Originally signed to Matina, they released their first single, "Wakaremichi", and first music video on April 30, 2002. "Wakaremichi" was re-released in June. By September, they had released "Kichiku Kyoushi (32sai Dokushin) no Nousatsu Kouza" and their second PV. In October 2002, they played their first solo live show, and on Christmas 2002, the 5-song compilation Yougenkyou with the song "Okuribi" was released.

2003–2004: New drummer, Cockayne Soup and Disorder
In early 2003, Yune left the band and was replaced by Kai (from visual band Mareydi†Creia) who volunteered to be the leader of the band. Shortly after this, the Gazette signed with the PS Company label and in May, released their first EP, Cockayne Soup. They started their first tour with the band Hanamuke, during which the two bands collaborated on two songs.

A second tour followed with the band Vidoll. The bands were featured together on the November issue of Cure, a magazine focusing on visual kei bands.

In early December 2003, they played a co-headlining show with Deadman. On December 28, they performed at Fool's Mate magazine's Beauti-fool's Fest. The performance was later released on DVD.

On January 16, 2004, the band recorded a solo performance at the Shibuya-AX, released on DVD as Tokyo Saihan -Judgment Day-. On March 30, 2004, they released their fifth EP Madara, which reached No. 2 on the Oricon Indie Charts. Madara was followed on May 26 by a companion DVD that included six music videos and an in-the-studio documentary. In the same month, the Gazette was featured in Shoxx magazine's Expect Rush III, a catalogue of independent visual kei artists.

A second concert DVD, Heisei Banka, was released on August 25, 2004. In September and October, they toured with fellow PS Company bands Kra and BIS. Their first studio album, Disorder, was released on October 13, 2004, and subsequently made it to the top 5 of the indies Oricon Daily Charts.

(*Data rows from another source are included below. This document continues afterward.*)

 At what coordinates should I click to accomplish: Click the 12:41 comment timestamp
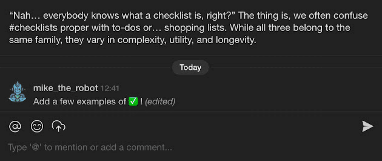(x=110, y=88)
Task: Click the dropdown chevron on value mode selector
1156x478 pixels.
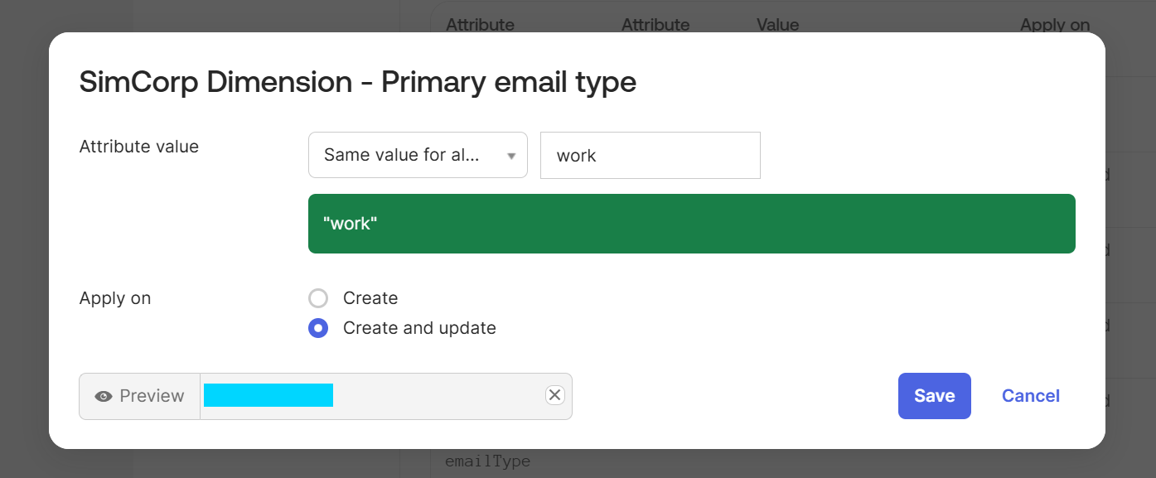Action: (x=512, y=155)
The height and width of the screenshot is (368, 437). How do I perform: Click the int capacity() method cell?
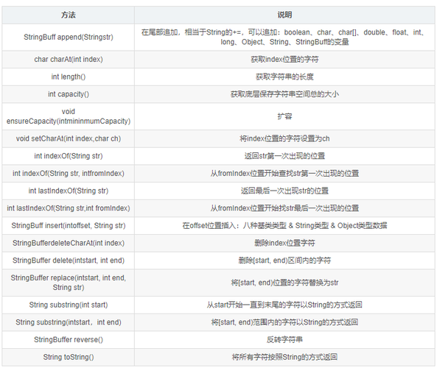coord(69,94)
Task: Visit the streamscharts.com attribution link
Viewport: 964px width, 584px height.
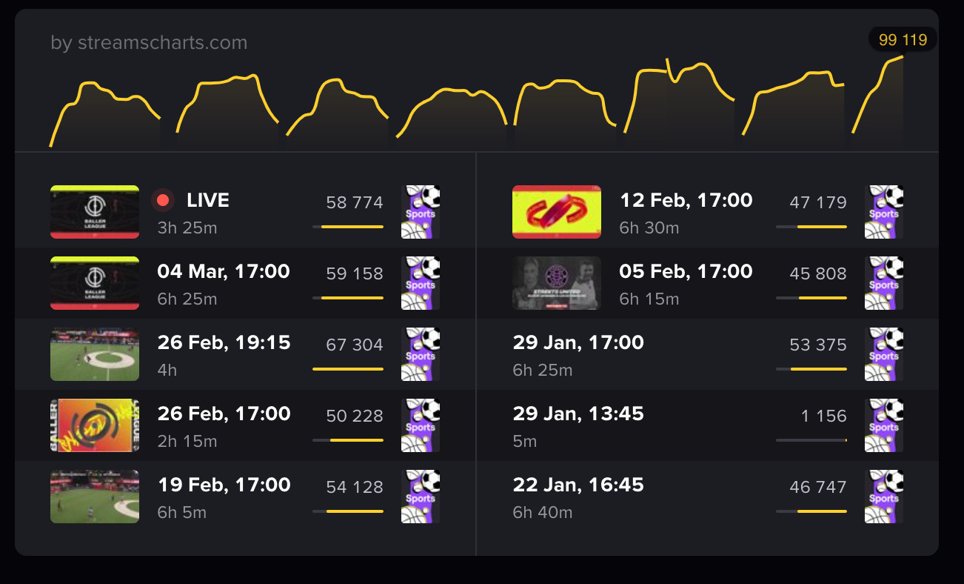Action: 149,43
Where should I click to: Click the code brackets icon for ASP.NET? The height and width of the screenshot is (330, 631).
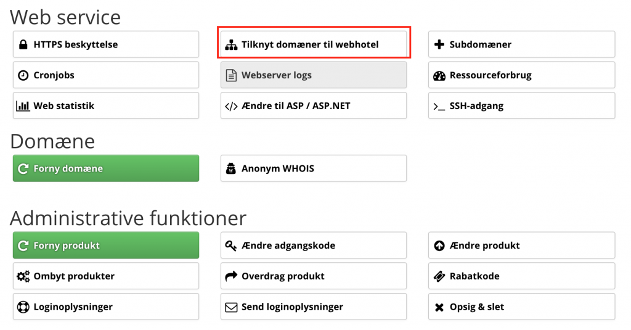click(231, 106)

2005–2006: Nil and Nameless Liberty Six Guns tour
In early 2005, the Gazette embarked on their Japan-wide spring tour called Standing Tour 2005 Maximum Royal Disorder. The final performance of the tour was held at Shibuya Kokaido on April 17, 2005. On March 9, the Gazette released the new single "Reila".

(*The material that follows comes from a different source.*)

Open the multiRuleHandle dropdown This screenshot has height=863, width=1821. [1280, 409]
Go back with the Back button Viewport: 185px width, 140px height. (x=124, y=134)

After the DVD release of their concert on July 6, 2005, the band released their sixth EP, Gama, and embarked on the Standing Tour 2005 (Gama) the Underground Red Cockroach. On October 20, the Gazette released their first photobook, Verwelktes Gedicht, which included an exclusive CD containing the song "Kare Uta" (枯詩; Withered Poem). On December 7, 2005, the band released their first single under a major label, "Cassis". The promotional video of "Cassis", was shot in Austria. On December 11, 2005, the Gazette performed alongside other bands signed to the PS Company label to celebrate the record label's fifth anniversary Peace and Smile Carnival 2005 Tour.

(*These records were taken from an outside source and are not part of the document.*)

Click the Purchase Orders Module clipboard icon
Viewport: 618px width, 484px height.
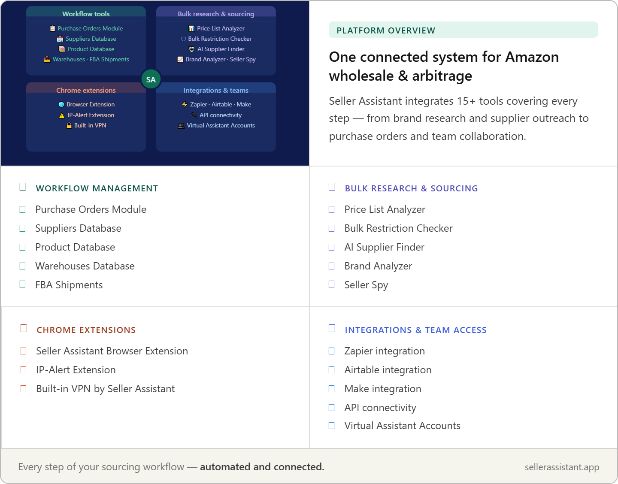pos(53,28)
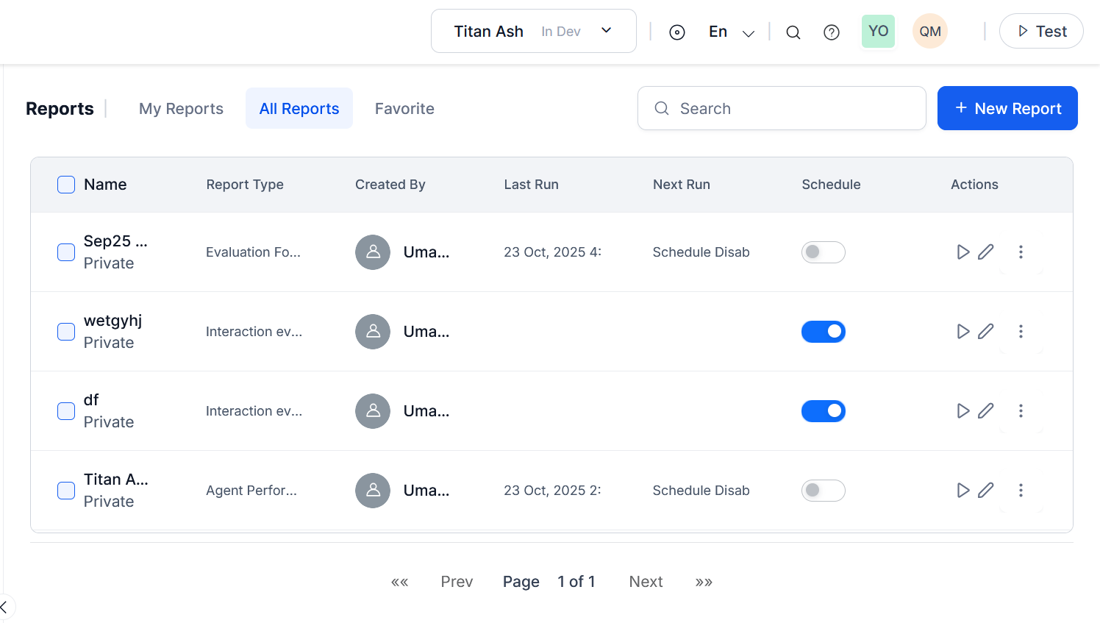Run the Sep25 report with play icon

click(x=963, y=252)
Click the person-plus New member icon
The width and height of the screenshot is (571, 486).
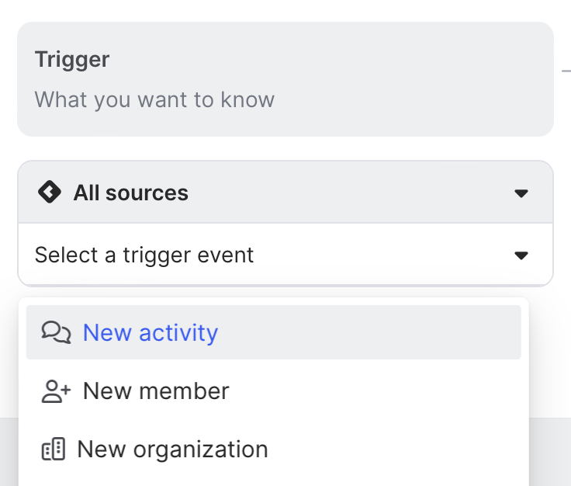(56, 391)
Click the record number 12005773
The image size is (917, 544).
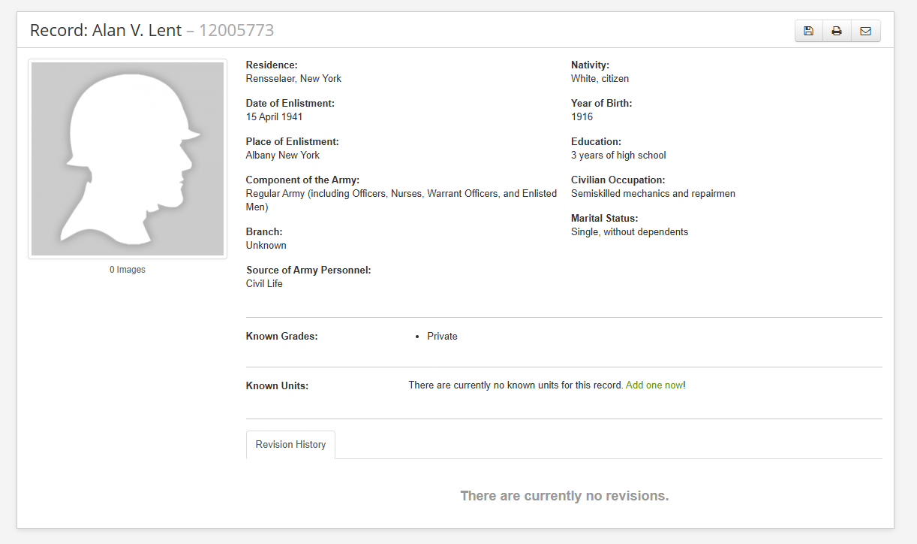tap(236, 31)

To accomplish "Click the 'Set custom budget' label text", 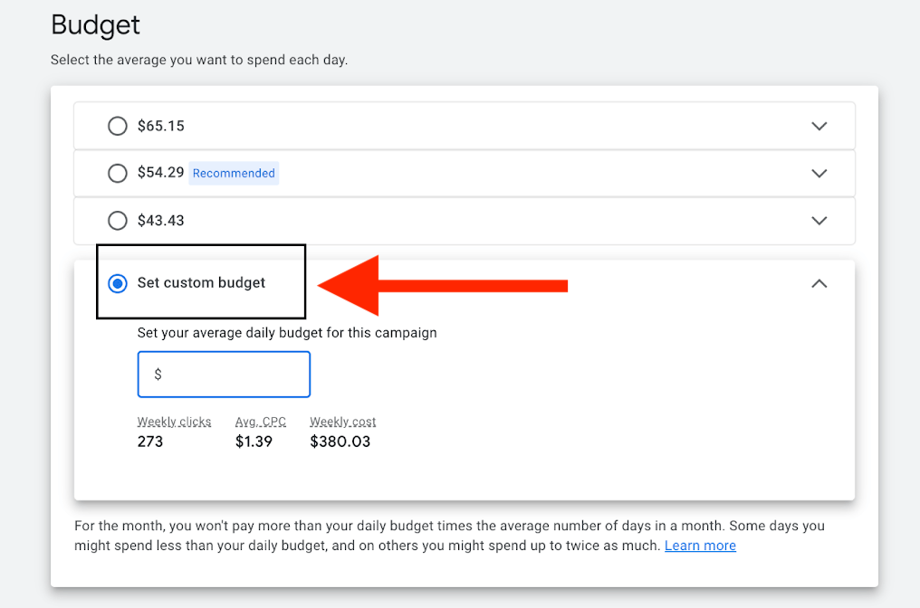I will [x=201, y=283].
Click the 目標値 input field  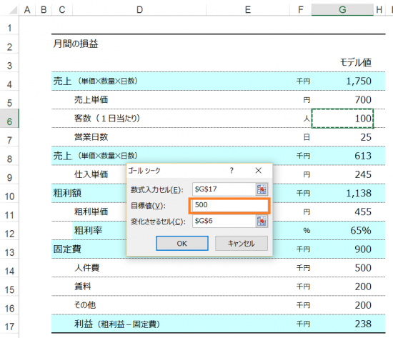(x=229, y=205)
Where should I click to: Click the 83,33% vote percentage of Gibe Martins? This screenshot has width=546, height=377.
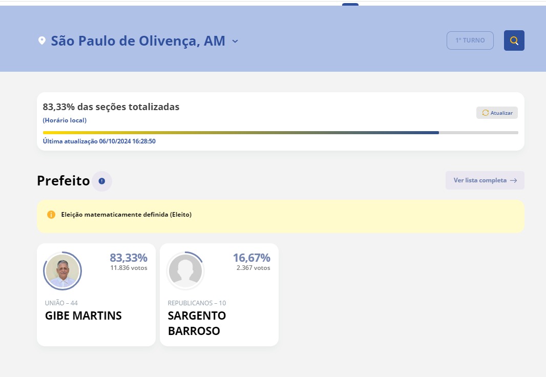pos(129,258)
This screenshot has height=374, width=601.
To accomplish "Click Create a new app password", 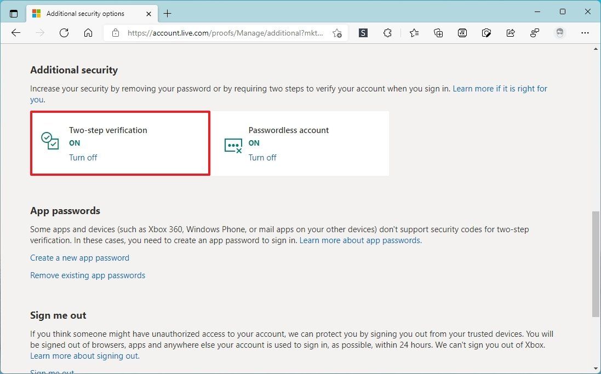I will pos(79,257).
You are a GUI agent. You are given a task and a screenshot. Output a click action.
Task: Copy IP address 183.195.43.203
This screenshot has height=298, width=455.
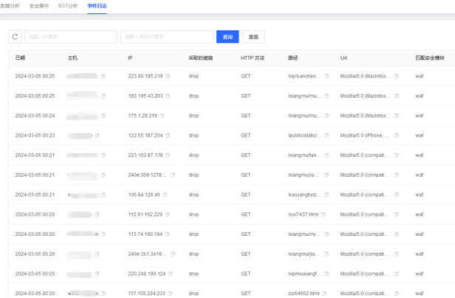coord(168,96)
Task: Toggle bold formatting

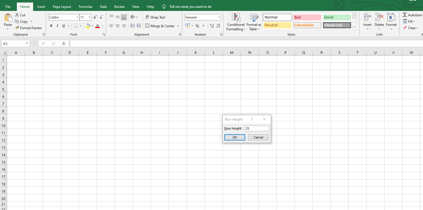Action: tap(51, 26)
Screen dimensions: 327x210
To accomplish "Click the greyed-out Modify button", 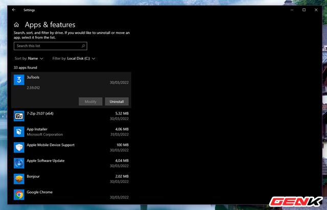I will pos(90,102).
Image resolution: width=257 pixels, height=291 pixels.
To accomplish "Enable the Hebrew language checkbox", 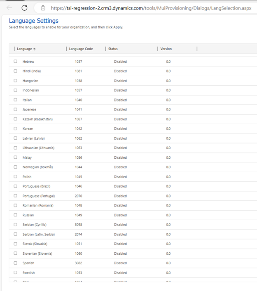I will point(16,61).
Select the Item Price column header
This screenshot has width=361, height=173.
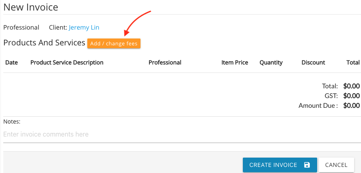[x=235, y=62]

With a name change in 2006 from Japanese characters to a romanization, the Gazette released their second studio album, Nil, on February 8, 2006. Shortly after, they embarked on another Japanese tour called Standing Tour 2006 Nameless Liberty Six Guns. The final performance of the tour was held at Nippon Budokan. In May 2006, they released their first compilation album, Dainihon Itangeishateki Noumiso Gyaku Kaiten Zekkyou Ongenshuu, which included songs that had been released from 2002 through 2004. In the next month, they released their second music video compilation DVD, Film Bug I. On July 29, 2006, the Gazette performed at the Beethovenhalle in Bonn, Germany, their first show outside of Asia. The concerts were arranged in conjunction with the AnimagiC anime and manga convention.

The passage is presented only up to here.